What is needed: Repeat every line of the material below verbatim.

══ Records to process ══

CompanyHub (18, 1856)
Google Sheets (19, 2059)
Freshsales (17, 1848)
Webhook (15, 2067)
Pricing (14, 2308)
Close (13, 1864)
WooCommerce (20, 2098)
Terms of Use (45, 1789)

═══

Response to the task:
CompanyHub (18, 1856)
Google Sheets (19, 2059)
Freshsales (17, 1848)
Webhook (15, 2067)
Pricing (14, 2308)
Close (13, 1864)
WooCommerce (20, 2098)
Terms of Use (45, 1789)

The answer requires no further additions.